§ 文档片段
+++

FunctionsFramework.cloud_event "avoid_infinite_retries" do |event|
  # Use the event timestamp to determine the event age.
  event_age_secs = Time.now - event.time.to_time
  event_age_ms = (event_age_secs * 1000).to_i

  max_age_ms = 10_000
  if event_age_ms > max_age_ms
    # Ignore events that are too old.
    logger.info "Dropped #{event.id} (age #{event_age_ms}ms)"

  else
    # Do what the function is supposed to do.
    logger.info "Handling #{event.id} (age #{event_age_ms}ms)..."
    failed = true

    # Raise an exception to signal failure and trigger a retry.
    raise "I failed!" if failed
  end
end

PHP


/**
 * This function shows an example method for avoiding infinite retries in
 * Google Cloud Functions. By default, functions configured to automatically
 * retry execution on failure will be retried indefinitely - causing an
 * infinite loop. To avoid this, we stop retrying executions (by not throwing
 * exceptions) for any events that are older than a predefined threshold.
 */

use Google\CloudFunctions\CloudEvent;

function avoidInfiniteRetries(CloudEvent $event): void
{
    $log = fopen(getenv('LOGGER_OUTPUT') ?: 'php://stderr', 'wb');

    $eventId = $event->getId();

    // The maximum age of events to process.
    $maxAge = 10; // 10 seconds

    // The age of the event being processed.
    $eventAge = time() - strtotime($event->getTime());

    // Ignore events that are too old
    if ($eventAge > $maxAge) {
        fwrite($log, 'Dropping event ' . $eventId . ' with age ' . $eventAge . ' seconds' . PHP_EOL);
        return;
    }

    // Do what the function is supposed to do
    fwrite($log, 'Processing event: ' . $eventId . ' with age ' . $eventAge . ' seconds' . PHP_EOL);

    // infinite_retries failed function executions
    $failed = true;
    if ($failed) {
        throw new Exception('Event ' . $eventId . ' failed; retrying...');
    }
}

区分可重试错误和致命错误

如果您的函数已启用重试功能,则任何未处理的错误都将触发重试。 请确保您的代码能够捕获所有不应导致重试的错误。

+++

§ 数据区
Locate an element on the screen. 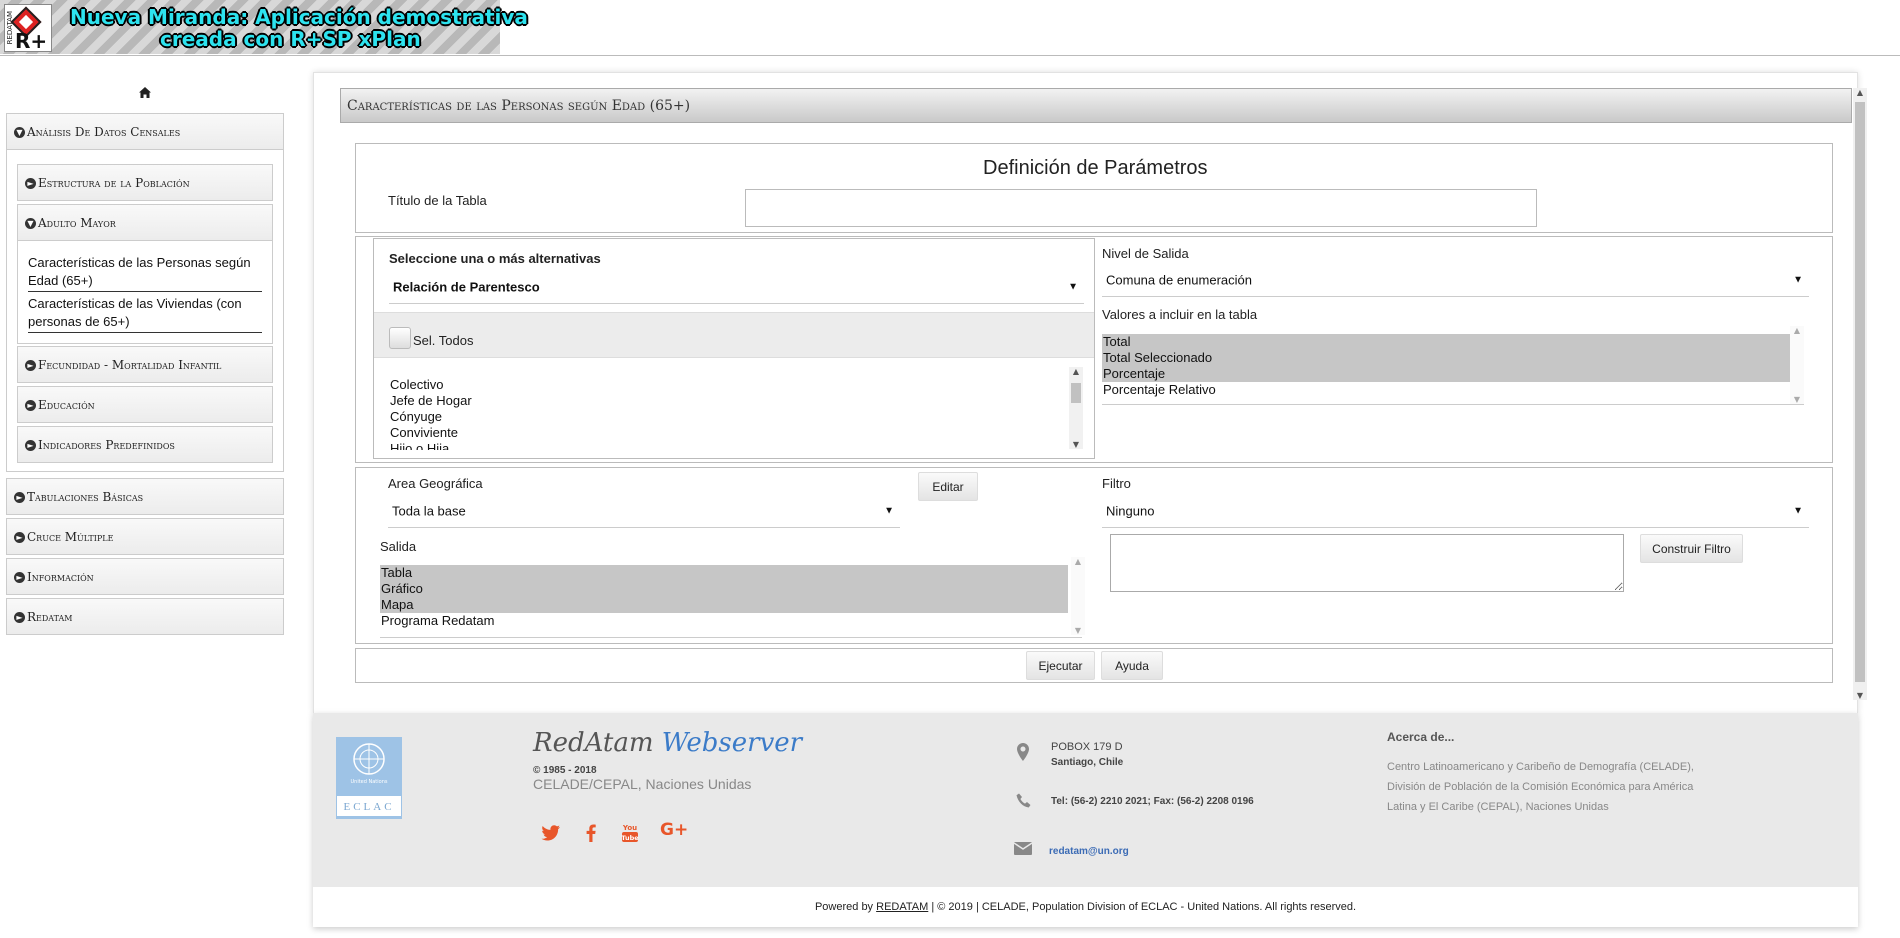  section-label: Cruce Múltiple is located at coordinates (70, 536).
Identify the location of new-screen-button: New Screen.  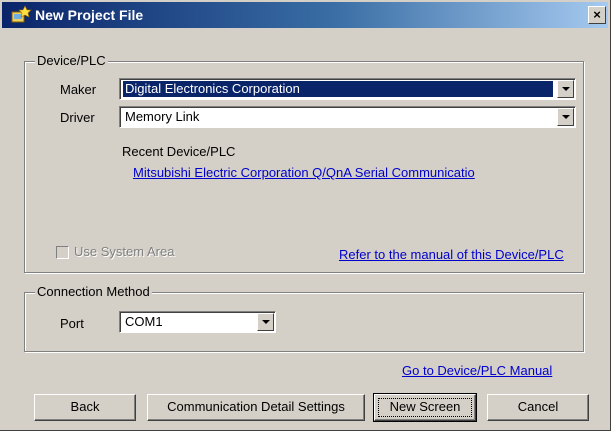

+++

§ 任务要求
用两句话概括文档片段的主要内容。 作答时只以文档片段为依据。

§ 结果如下
文档片段用两段代码示例说明如何避免 Google Cloud Functions 中失败自动重试造成的无限循环：根据事件时间戳算出事件年龄，超过10秒阈值的事件只记录日志、不抛出异常，从而停止重试；其余事件照常处理，失败时抛出异常以触发重试。文中还指出，函数启用重试功能后，任何未处理的错误都会触发重试，因此代码应捕获所有不应导致重试的错误。